● How to complete this task:
Look through the records and report how many lines include the word "mode", with no other words.

[[ Recorded data, beginning ]]

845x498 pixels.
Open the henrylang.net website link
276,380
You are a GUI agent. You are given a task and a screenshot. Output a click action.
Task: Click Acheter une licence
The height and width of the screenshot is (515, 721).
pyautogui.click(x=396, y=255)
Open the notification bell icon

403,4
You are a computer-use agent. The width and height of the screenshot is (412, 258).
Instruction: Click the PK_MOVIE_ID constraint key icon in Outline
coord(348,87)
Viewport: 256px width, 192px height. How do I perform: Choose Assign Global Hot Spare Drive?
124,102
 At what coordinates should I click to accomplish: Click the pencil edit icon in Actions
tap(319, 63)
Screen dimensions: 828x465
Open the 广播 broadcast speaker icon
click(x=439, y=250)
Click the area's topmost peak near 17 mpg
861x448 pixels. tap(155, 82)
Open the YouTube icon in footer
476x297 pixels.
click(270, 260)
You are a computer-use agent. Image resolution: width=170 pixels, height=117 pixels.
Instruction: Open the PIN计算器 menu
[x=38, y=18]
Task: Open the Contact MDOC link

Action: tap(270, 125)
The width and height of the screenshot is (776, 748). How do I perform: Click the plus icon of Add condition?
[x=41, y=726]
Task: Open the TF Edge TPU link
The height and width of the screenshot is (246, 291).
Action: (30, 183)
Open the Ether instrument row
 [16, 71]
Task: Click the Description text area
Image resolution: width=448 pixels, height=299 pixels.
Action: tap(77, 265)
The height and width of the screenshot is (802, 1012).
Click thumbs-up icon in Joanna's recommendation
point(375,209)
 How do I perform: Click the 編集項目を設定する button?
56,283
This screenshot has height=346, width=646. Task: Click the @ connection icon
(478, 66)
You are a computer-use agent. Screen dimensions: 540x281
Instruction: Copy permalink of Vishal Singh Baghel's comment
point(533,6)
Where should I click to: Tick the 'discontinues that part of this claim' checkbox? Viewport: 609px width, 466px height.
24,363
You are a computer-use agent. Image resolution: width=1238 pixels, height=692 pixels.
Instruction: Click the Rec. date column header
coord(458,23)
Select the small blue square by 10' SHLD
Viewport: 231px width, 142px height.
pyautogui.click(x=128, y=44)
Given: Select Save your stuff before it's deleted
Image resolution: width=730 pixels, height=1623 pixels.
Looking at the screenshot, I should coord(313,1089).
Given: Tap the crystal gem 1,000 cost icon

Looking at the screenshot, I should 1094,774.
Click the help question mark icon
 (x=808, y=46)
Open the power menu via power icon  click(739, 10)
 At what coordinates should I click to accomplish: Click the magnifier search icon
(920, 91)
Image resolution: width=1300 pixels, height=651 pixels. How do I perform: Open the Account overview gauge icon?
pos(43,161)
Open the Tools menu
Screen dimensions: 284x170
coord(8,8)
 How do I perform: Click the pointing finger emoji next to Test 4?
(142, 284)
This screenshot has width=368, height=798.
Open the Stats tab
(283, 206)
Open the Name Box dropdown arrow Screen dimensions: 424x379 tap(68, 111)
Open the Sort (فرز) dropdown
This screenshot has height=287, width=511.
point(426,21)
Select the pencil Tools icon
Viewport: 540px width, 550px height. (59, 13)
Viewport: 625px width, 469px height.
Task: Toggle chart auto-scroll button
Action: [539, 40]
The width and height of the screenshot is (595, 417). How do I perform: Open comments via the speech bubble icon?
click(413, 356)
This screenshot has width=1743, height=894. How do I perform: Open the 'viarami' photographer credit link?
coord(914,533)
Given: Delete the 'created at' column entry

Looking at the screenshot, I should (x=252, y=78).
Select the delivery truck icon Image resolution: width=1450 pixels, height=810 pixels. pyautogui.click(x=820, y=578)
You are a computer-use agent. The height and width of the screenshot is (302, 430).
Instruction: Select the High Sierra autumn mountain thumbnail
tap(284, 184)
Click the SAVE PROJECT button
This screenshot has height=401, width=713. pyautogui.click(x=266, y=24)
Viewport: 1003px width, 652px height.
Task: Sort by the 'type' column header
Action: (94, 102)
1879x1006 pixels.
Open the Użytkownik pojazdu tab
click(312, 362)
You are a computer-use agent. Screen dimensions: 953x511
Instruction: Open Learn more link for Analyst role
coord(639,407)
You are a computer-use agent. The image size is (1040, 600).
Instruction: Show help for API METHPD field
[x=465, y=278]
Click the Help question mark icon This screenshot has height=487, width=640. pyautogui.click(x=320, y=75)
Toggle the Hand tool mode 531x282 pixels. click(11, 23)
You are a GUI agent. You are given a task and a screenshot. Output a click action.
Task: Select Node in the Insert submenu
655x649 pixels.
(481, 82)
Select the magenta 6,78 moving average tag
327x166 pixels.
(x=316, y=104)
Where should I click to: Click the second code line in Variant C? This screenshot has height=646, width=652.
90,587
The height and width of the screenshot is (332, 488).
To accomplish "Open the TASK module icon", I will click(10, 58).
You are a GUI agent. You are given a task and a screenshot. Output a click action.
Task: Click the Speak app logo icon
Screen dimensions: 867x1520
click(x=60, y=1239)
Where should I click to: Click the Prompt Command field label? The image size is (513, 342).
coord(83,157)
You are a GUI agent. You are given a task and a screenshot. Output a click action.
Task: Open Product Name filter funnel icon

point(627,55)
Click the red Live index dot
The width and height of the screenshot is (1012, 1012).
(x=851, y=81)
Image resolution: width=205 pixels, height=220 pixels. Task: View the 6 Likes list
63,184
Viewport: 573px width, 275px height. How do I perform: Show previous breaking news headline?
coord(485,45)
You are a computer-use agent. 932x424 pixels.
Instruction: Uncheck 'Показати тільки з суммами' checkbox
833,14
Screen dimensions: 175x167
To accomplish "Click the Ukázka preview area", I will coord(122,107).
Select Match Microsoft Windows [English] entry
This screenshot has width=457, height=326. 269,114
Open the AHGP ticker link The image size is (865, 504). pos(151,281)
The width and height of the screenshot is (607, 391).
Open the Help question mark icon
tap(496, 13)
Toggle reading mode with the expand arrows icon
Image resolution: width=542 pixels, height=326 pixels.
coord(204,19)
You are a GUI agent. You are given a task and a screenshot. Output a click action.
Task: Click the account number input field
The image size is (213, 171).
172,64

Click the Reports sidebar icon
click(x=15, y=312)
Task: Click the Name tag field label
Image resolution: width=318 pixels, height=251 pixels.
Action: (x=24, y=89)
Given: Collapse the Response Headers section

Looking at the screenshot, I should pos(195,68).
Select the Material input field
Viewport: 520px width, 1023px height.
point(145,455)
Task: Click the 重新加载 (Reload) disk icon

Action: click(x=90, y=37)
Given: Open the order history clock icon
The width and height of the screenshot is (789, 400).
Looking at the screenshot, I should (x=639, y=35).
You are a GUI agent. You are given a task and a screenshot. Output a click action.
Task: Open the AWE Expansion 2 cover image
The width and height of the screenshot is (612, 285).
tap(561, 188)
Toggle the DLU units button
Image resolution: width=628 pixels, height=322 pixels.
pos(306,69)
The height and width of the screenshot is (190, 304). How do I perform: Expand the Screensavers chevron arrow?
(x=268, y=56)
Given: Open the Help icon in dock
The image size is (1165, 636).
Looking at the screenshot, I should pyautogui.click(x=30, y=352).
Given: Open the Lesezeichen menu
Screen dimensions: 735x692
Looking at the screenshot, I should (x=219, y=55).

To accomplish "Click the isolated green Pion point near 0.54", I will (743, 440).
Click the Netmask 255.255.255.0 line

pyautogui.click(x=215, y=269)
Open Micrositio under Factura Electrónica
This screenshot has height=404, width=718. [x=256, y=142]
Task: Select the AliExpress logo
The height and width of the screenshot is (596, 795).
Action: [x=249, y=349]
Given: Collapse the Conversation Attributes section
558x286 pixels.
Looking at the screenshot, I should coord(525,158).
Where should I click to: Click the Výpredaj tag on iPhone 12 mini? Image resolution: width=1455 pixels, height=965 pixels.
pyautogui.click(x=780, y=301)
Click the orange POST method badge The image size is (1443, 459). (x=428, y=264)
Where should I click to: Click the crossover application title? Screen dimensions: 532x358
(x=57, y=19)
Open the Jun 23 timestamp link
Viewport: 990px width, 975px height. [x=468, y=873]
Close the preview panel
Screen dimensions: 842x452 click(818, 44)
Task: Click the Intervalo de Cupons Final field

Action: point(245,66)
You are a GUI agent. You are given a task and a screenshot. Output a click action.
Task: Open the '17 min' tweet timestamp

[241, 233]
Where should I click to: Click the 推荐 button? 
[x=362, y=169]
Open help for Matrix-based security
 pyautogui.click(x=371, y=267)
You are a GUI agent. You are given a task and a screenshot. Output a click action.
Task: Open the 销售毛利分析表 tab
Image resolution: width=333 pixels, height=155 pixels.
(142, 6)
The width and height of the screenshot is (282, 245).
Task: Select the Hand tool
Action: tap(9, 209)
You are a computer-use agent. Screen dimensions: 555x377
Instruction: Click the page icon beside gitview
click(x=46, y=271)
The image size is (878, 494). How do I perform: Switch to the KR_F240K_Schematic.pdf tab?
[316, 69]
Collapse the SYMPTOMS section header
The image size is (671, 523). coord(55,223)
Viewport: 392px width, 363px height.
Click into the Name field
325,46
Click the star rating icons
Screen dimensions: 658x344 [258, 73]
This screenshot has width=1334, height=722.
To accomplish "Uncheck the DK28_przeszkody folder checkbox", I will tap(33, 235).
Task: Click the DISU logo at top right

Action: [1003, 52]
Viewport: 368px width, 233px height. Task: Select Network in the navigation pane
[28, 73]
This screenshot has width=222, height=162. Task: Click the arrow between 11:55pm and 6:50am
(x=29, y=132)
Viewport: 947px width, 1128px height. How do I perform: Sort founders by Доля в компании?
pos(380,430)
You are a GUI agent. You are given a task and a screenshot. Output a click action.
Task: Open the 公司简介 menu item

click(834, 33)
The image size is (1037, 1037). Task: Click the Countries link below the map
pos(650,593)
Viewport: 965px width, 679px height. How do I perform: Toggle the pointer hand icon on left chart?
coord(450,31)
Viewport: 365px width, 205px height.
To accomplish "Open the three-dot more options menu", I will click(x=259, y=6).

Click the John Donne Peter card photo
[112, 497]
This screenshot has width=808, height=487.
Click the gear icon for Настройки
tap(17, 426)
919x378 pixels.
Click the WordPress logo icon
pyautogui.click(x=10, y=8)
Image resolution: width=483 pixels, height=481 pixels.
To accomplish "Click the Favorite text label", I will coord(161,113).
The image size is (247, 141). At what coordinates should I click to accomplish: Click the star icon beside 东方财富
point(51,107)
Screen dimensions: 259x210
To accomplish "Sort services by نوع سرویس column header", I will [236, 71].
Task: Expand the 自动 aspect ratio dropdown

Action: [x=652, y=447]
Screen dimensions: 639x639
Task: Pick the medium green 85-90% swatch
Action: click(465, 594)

[[ Recorded data, end ]]

● Written response:
2